7. Lande à Molinia caerulea très envahie par les saules (Salix aurita), où on note la présence de Calluna vulgaris, Erica tetralix, ainsi que de belles plages de Vaccinium myrtillus, V. vitis-idaea et V. uliginosum.
8. Nardaie dont le pâturage est abandonné depuis quelques années seulement, montrant quelques rares massifs d'arbustes. Le relevé comprend 21 espèces : Juncus squarrosus 1.2, Erica tetralix 1.2, Vaccinium myrtillus 2.3, V. vitis-idaea 1.1, Galium saxatile 2.2, Festuca filiformis 1.2, Polygala serpyllifolia +.1, Luzula multiflora 1.1, Nardus stricta 2.2, Calluna vulgaris 3.3, Potentilla erecta 1.2, Carex pilulifera 1.1, Luzula campestris 1.2, Hieracium umbellatum 1.1, Scirpus cespitosus subsp. germanicus 2.2, Carex nigra +.1, Molinia caerulea 3.3, Deschampsia flexuosa 2.2, Agrostis capillaris 1.1, Melampyrum pratense 1.1, Salix aurita 1.2, Sorbus aucuparia 1.1. En outre, Veronica officinalis.
9. Jonchaie acutiflore avec présence d'Eriophorum vaginatum, Cirsium palustre, Viola palustris, Rumex acetosa et Molinia caerulea.
10. Lande à Molinia caerulea fortement envahie par les arbustes ainsi que par Pteridium aquilinum.

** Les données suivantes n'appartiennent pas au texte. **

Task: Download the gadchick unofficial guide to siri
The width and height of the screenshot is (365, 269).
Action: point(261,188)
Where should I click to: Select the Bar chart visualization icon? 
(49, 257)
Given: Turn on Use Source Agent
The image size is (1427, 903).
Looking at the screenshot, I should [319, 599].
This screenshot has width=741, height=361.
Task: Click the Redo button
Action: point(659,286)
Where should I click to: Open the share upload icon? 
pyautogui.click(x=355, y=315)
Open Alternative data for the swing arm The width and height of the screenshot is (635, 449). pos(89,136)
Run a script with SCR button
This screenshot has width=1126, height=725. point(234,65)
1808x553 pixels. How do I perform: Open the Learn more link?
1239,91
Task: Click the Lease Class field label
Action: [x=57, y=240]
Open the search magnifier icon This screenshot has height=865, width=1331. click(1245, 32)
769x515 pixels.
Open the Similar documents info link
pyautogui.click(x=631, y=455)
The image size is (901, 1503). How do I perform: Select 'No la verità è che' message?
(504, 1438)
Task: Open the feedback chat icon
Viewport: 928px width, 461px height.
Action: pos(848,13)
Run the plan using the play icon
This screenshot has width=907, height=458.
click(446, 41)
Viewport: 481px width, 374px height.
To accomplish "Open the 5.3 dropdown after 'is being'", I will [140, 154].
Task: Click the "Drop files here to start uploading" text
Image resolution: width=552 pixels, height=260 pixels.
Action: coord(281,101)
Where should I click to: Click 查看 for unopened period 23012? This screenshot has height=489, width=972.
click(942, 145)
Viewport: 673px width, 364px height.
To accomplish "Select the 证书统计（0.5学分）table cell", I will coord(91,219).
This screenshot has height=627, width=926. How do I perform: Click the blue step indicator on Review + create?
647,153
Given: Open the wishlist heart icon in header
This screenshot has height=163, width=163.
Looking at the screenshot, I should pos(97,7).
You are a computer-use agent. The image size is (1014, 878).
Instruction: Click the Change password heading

L'existence de ces remarquables étendues de pelouse à Nardus stricta à divers stades évolutifs représente assurément l'intérêt principal de la Fagne de Wignifa. Selon ROUXHET (1992), le type de nardaie observé dans ce site semble se rattacher à l'association du Vaccinio uliginosi-Juncetum squarrosi, soit des nardaies paratourbeuses liées aux plateaux ardennais (cf. SOUGNEZ, 1977). C'est un type de végétation devenu très rare de nos jours en Ardenne et méritant donc une protection stricte et des mesures de gestion adéquates.